Understanding mechanisms of natural selection and local adaptation:
We have a long-standing interest in understanding the mechanisms of local adaptation (e.g. Dudley and Schmitt 1995, Donohue et al. 2000, Von Wettberg et al. 2008). Because A. thaliana is an inbreeding species, we can combine our field data with genotypes and phenotypic data for the same inbred lines from laboratory studies, as well as geographic and climatic data from the site of origin for ecotypes, to test for the signature of geographic adaptation. We find strong circumstantial evidence for climate adaptation in the form of latitudinal clines observed in common gardens (Stinchcombe et al. 2004, Hopkins et al. 2008), and are testing directly for climate matching using fitness data from ecotypes grown in field experiments across the species climate range. We can moreover test whether local adaptation to climate is lagging behind rapid recent climate change, an important question for forestry and conservation biology.

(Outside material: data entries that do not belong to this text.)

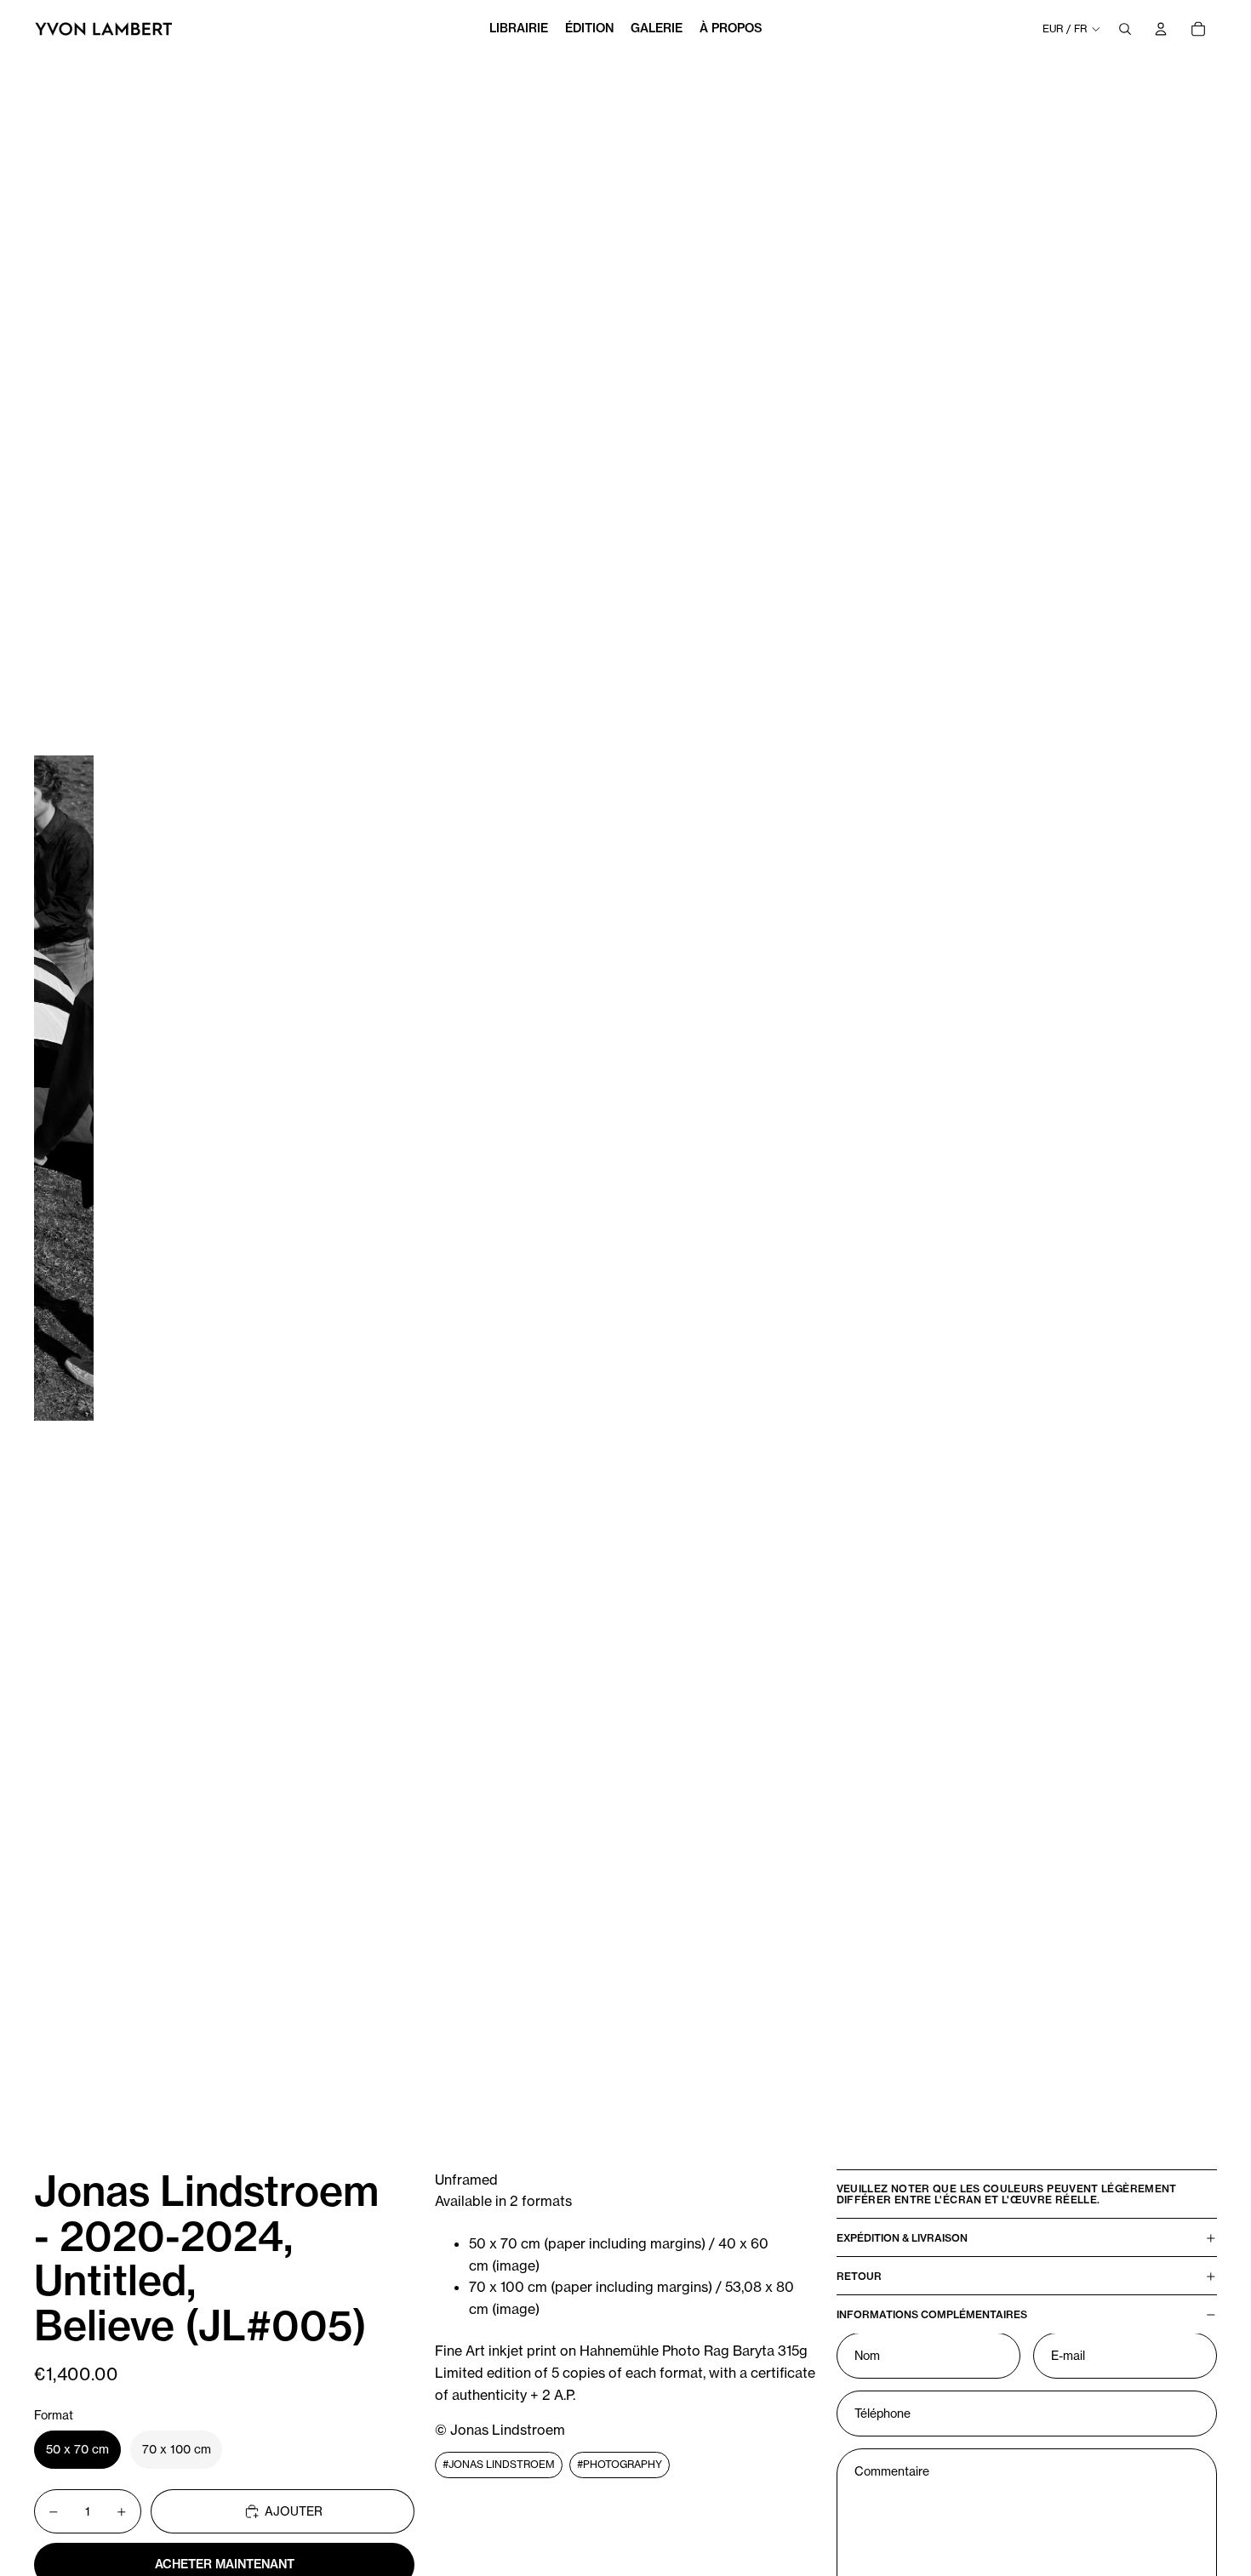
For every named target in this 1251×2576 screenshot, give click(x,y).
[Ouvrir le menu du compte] (1161, 29)
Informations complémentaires (932, 2314)
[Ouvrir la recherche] (1125, 29)
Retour (859, 2276)
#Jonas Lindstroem (499, 2464)
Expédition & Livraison (902, 2237)
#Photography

We are also interested in the ecological and genetic mechanisms underlying local adaptive evolution. Using genotypic selection analysis and structural equation modeling, we are now elucidating how natural selection acts on specific life history traits in different sites and seasons. Our field data also allow us to measure natural selection at specific loci in different natural environments. We do this by testing for fitness associations with candidate gene polymorphisms (Korves et al. 2007, Fournier-Level et al. 2013), as well as genomewide scans for fitness-associated SNPs (Fournier-Level et al. 2011). We can moreover use climate data from the site of ecotype origin to ask whether specific alleles occupy distinct climate niches, using climate envelope analysis tools used by landscape ecologists to predict species range limits (Fournier-Level et al. 2011, Banta et al. 2012). We find that entirely different loci are most strongly associated with fitness in each field site. Moreover, the alleles associated with fitness in each site are significantly more differentiated in climate space than genomic controls, suggesting that they may contribute to climatic adaptation. Thus, by combining our field fitness data with climatic information and genomic data for the same ecotypes, we can begin to dissect the underlying genetic mechanisms of local adaptation.